* Record extracts
** BEGIN **
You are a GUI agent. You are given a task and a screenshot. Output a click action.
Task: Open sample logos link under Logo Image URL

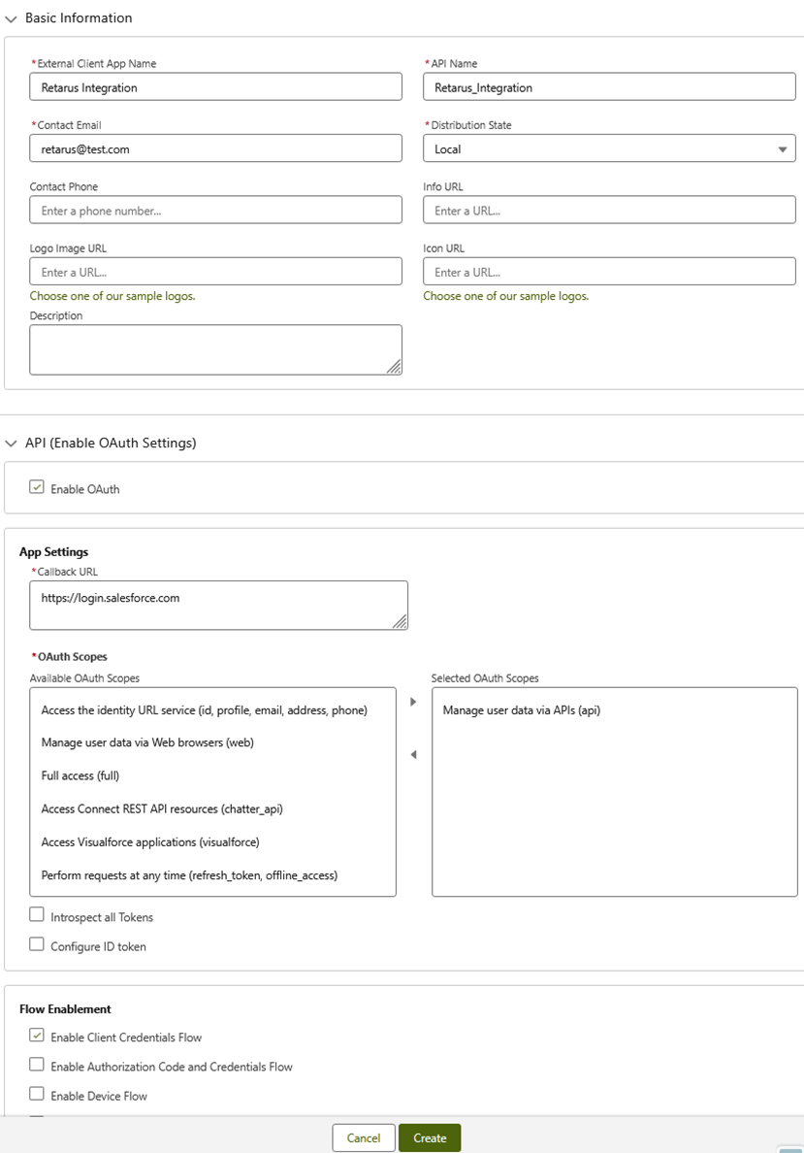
** END **
** BEGIN **
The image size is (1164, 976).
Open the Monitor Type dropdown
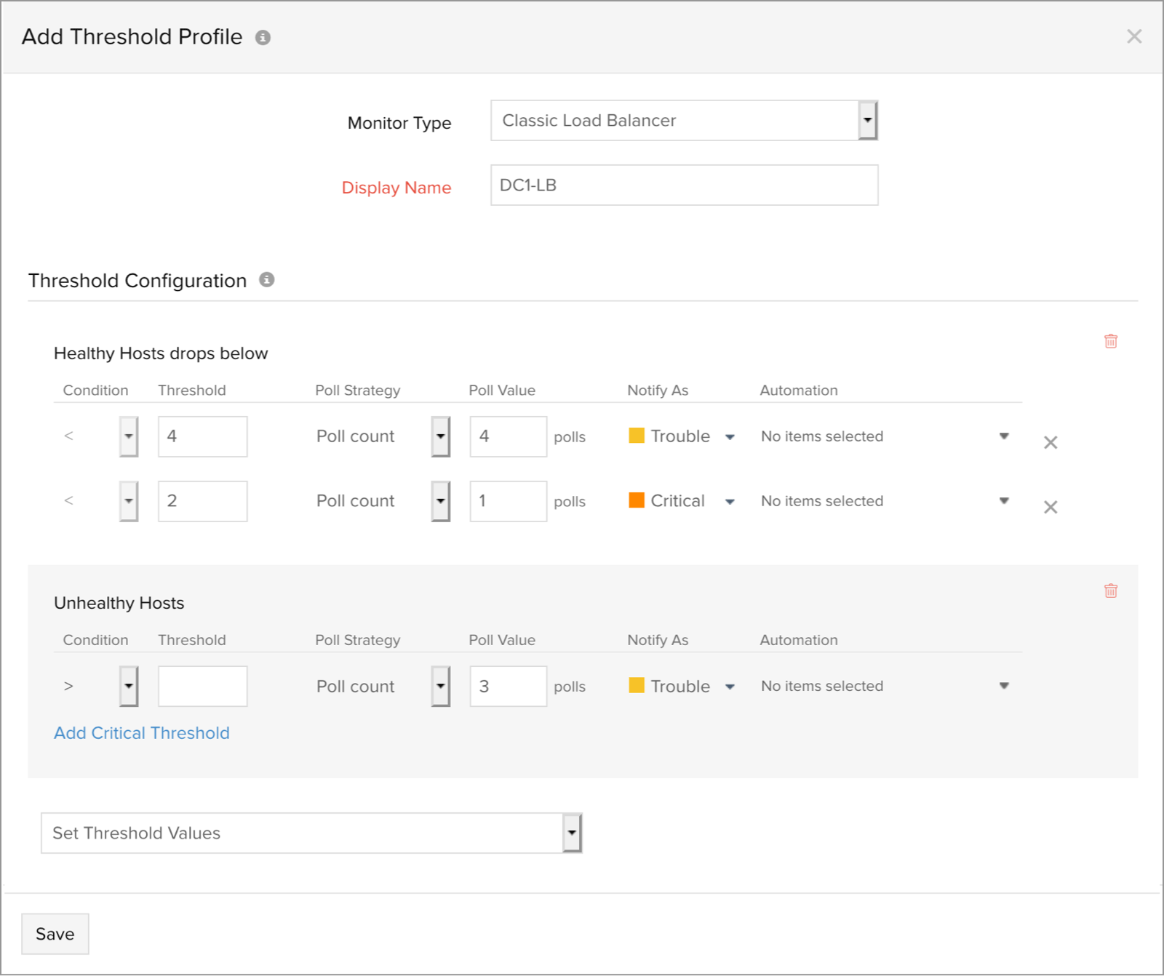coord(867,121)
** END **
* Short problem
Rewrite the data from the line with "The image size is (1164, 976)." up to and including the line with "coord(867,121)", putting "Display Type" in place of "Monitor Type" and keeping everything else the same. Omit the pictures from your answer.

* In response
The image size is (1164, 976).
Open the Display Type dropdown
coord(867,121)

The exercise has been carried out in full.